• Le contrat de concession immobilière

    Le contrat de concession immobilière

      Ce contrat a été créé par une loi du 30 dec. 1967.  C'est un contrat par lequel le propriétaire d'un immeuble ou d'une partie d'immeuble, bâti ou non bâti, en confère la jouissance à une personne dénommée le concessionnaire, pour une durée de 20 ans minimum, moyennant une redevance annuelle.

     

     Ce contrat de concession immobilière est rigide,  par opposition au bail à construction. Il est tellement rigide qu'il est quasiment inapplicable pour les locaux à usage d'habitation. Sa vocation 1ère est d'être utilisé pour des locaux à usage industriel ou commercial, et surtout commercial d'après les discussions qui ont précédé la loi de 1967 : on a créé ce contrat de concession immobilière pour établir un contrat qui permettrait d'éluder le régime des baux commerciaux, et notamment d'éviter les contraintes du statut de baux commerciaux, soit les pas de portes, soit surtout le droit au renouvellement. Un lobby de professionnel a poussé à cette adoption. Ce type de contrat a été construit de toute pièce pour s'appliquer notamment aux supermarché, hypermarché avec la réalisation de grand espace de construction et des parkings.

     Contrat de location sans propriété commerciale, car cette propriété commerciale correspond au trésor des baux commerciaux. 

    Même dans la loi de 1967, il y a une disposition qui exclut expressément l'application des dispositions applicables pour les baux commerciaux quand on est dans le cadre de contrat de concessions immobilière.

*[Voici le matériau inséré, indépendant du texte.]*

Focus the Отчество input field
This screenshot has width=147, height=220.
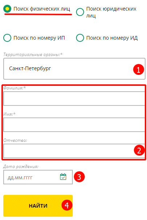coord(74,151)
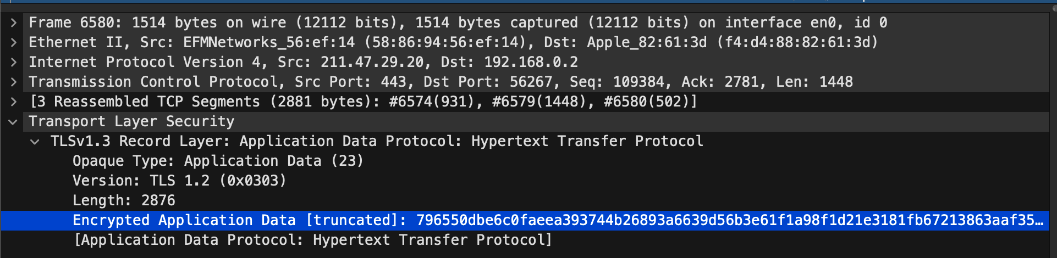This screenshot has width=1057, height=258.
Task: Select the Transport Layer Security row
Action: pos(132,121)
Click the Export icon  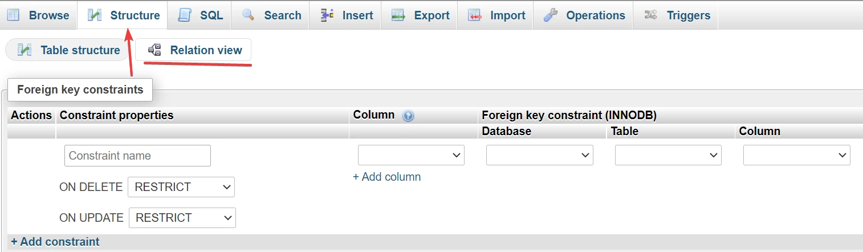[398, 15]
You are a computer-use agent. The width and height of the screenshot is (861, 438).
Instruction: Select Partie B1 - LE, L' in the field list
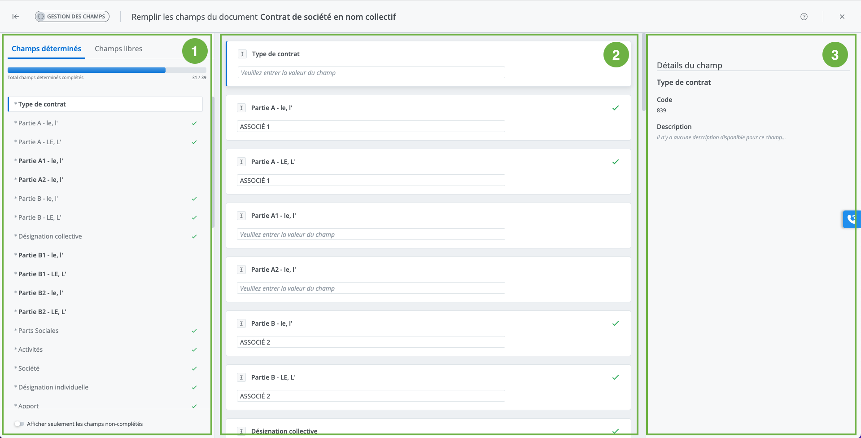click(x=42, y=274)
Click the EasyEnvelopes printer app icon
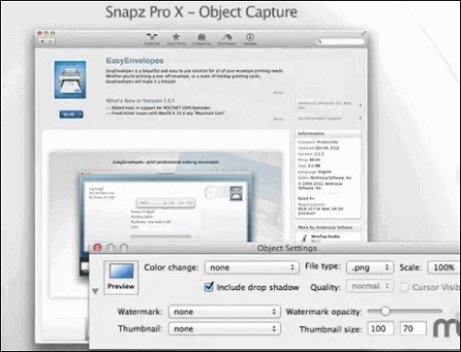 [x=70, y=80]
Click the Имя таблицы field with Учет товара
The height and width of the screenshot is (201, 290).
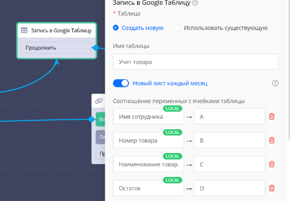coord(195,62)
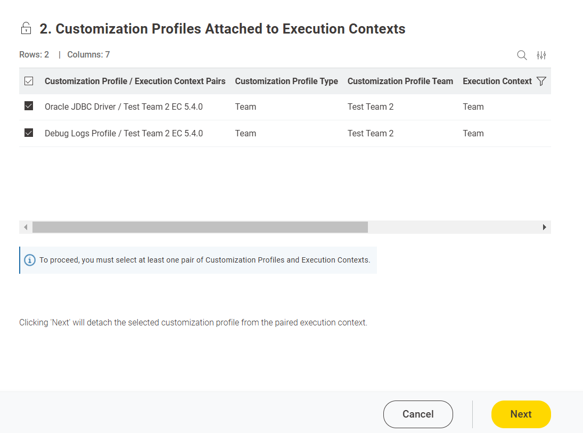The image size is (583, 433).
Task: Click the info icon in the notice
Action: (30, 260)
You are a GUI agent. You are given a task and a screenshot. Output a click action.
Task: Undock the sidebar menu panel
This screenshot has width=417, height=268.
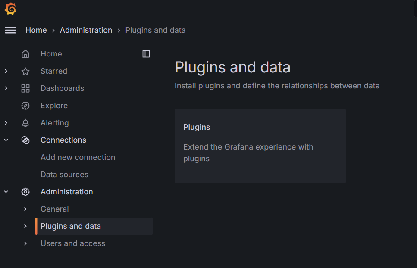(x=146, y=54)
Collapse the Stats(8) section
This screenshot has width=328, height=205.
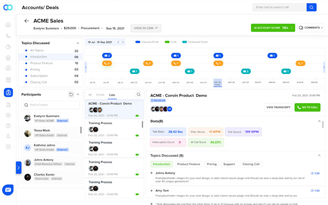pos(319,121)
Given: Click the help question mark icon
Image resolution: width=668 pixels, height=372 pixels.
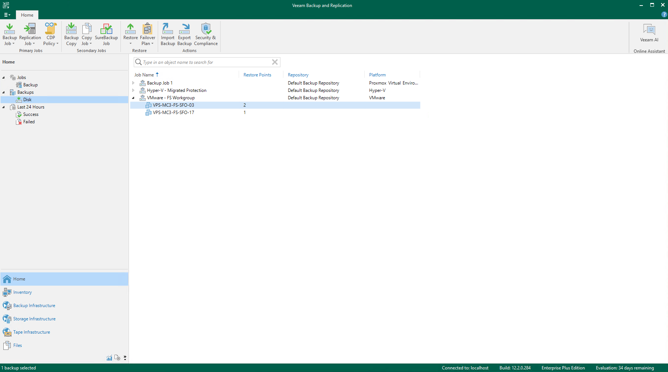Looking at the screenshot, I should pyautogui.click(x=664, y=15).
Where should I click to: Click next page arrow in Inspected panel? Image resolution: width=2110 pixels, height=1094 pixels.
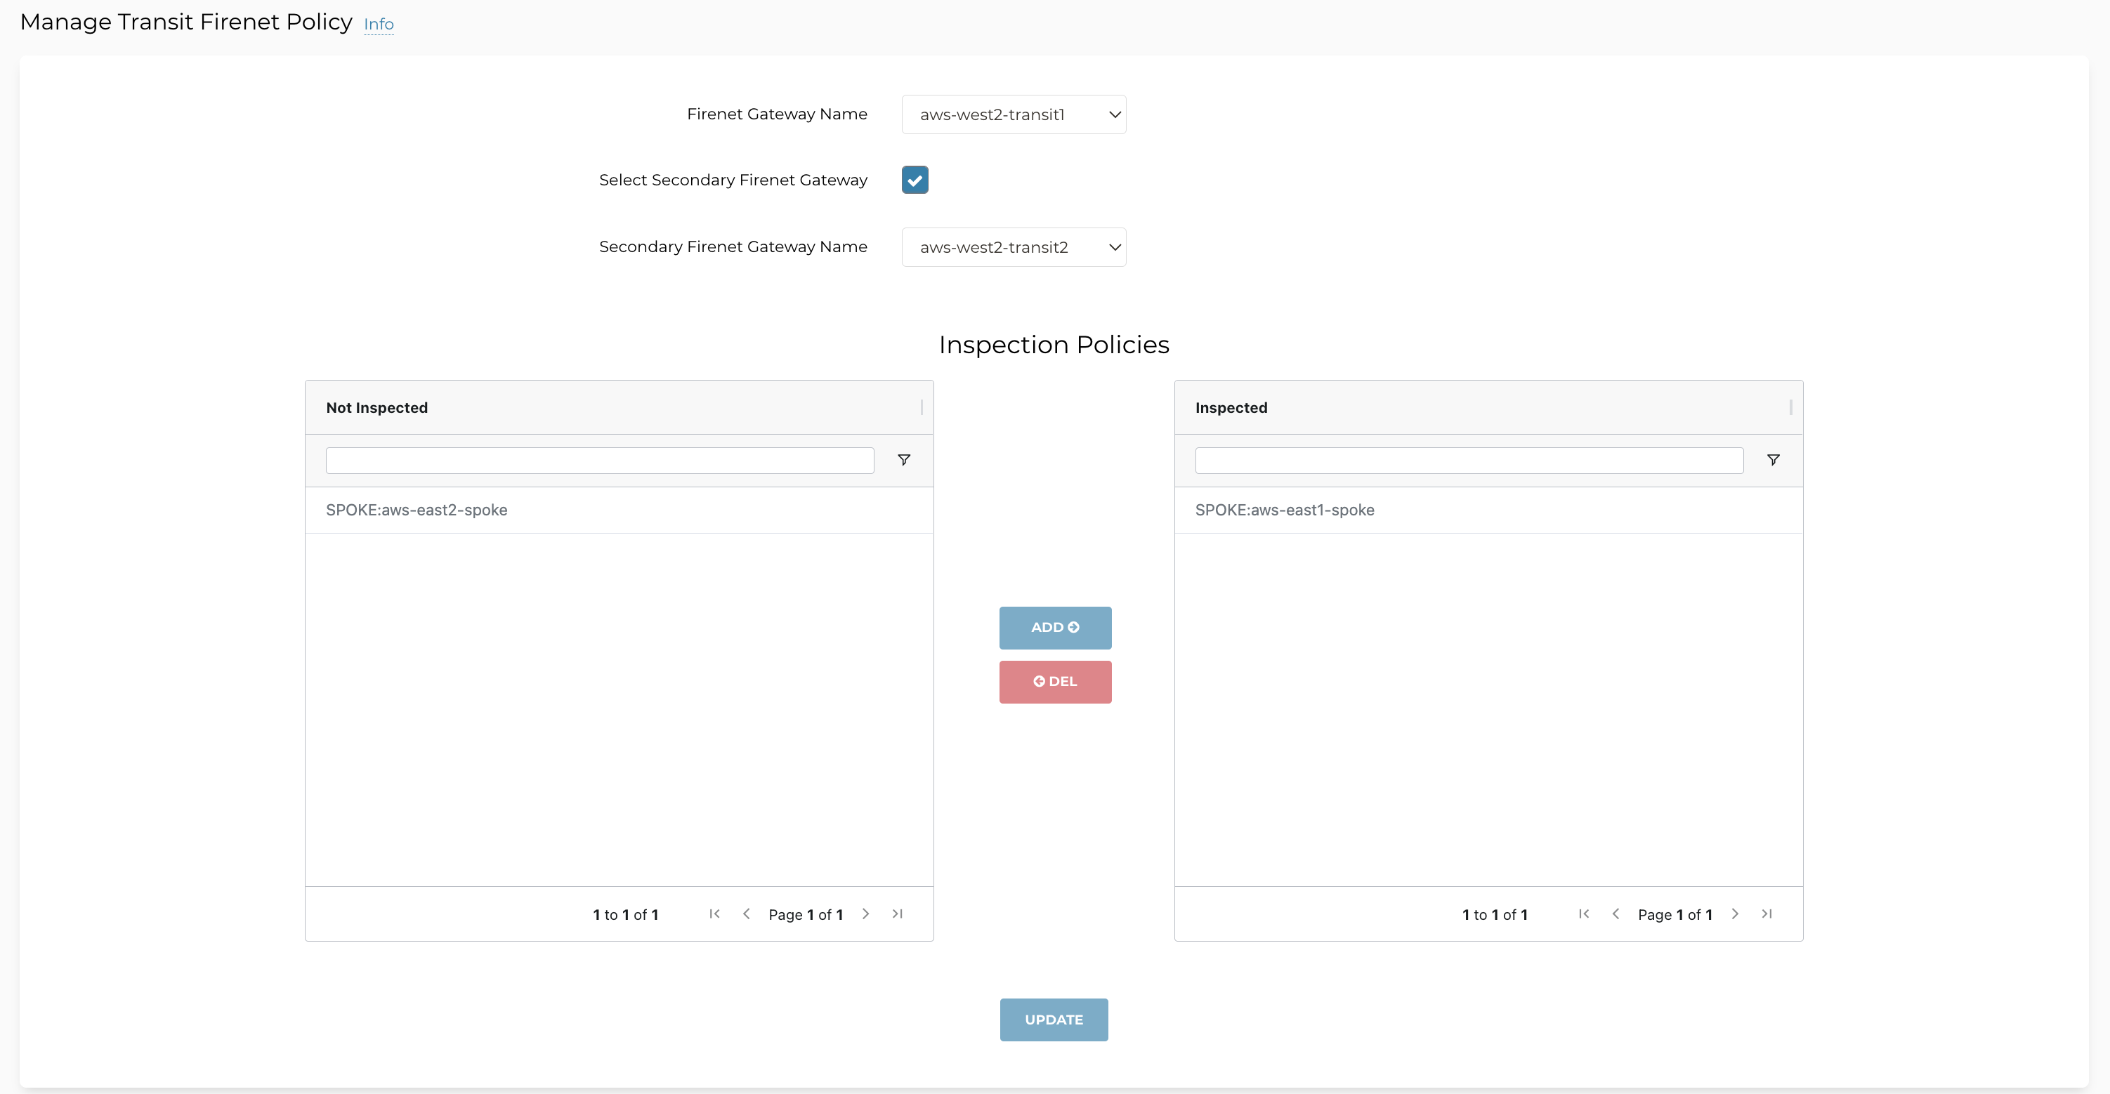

     En fait c'est un contrat peu utilisé par la pratique,  notamment du fait de son statue législatif rigide et parce qu'en 1967, le législateur n'est pas allé jusqu'au bout de sa logique quand à la nature du droit de jouissance du concessionnaire. Jusqu'à présent, on a vu que les précédant baux faisaient naître des droits réels. Sur la nature du droit du concessionnaire, le législateur n'est pas allé jusqu'au bout de sa logique : il faut croire que ce droit de jouissance est un droit réel, mais dans les textes, on nous indique que le droit du concessionnaire n'est pas susceptible d'hypothèque. Cette absence de possibilité d'hypothéquer fait dire aux auteurs que c'est un faux bail de longue duré qui n'engendre pas de droit réel.

     En fait c'est un bail de location, engendrant un droit personnel, contre une redevance qui équivaut à un simple loyer. 

    Mais certains disent que c'est un  contrat de droit réel  car c'est un contrat de longue durée comme les précédant baux que l'on a vu. En outre il doit être constaté par acte authentique, le concédant doit avoir la capacité de disposer, et s'agissant d'un acte authentique, ce contrat de concession immobilière doit être publié au bureau des hypothèques compétent (dans le cadre du décret de 1955), c'est que c'est un droit réel que l'on publie.

     Quand on se place à la fin du contrat de concession,  on a un retour des constructions dans le patrimoine du bailleur à la fin du contrat,e t encore, tout dépend de la qualification de droit de jouissance que l'on a donné au début (si c'est un droit personnel, i.e. les constructions ont en fait toujours été dans le patrimoine du bailleur). Normalement ces constructions reviennent sans indemnité à la charge du bailleur, c'est la contrepartie à la longue durée du contrat. Toutefois ici il y aune particularité : c'est le seul bail immobilier de longue durée pour lequel le concédant est tenu d'indemniser le concessionnaire pour la valeur de son activité pendant la durée du bail, i.e. le retour n'est pas gratuit. Cette indemnité est calculée par le biais d'un système qui rappelle le mécanisme de la théorie d'accession : le concédant doit indemniser le concessionnaire pour la plus-value que ce dernier a apporté à l'immeuble pendant la durée du bail.

     Autr e particularité : les textes précisent que pendant 6 ans à compter de la conclusion du contrat de concession immobilière on a un droit de résiliation unilatérale au  profit du concessionnaire. C'est un droit de repentir qui date de 1967. (remarques : en principe l'idée des droits de repentir = droit de la consommateurs et plus tard). C'est l'idée selon laquelle le concessionnaire peut s'être trompé dans son analyse financière et il peut s'avérer que son exploitation ne soit pas rentable. Le législateur lui offre la possibilité de sortir de ce contrat.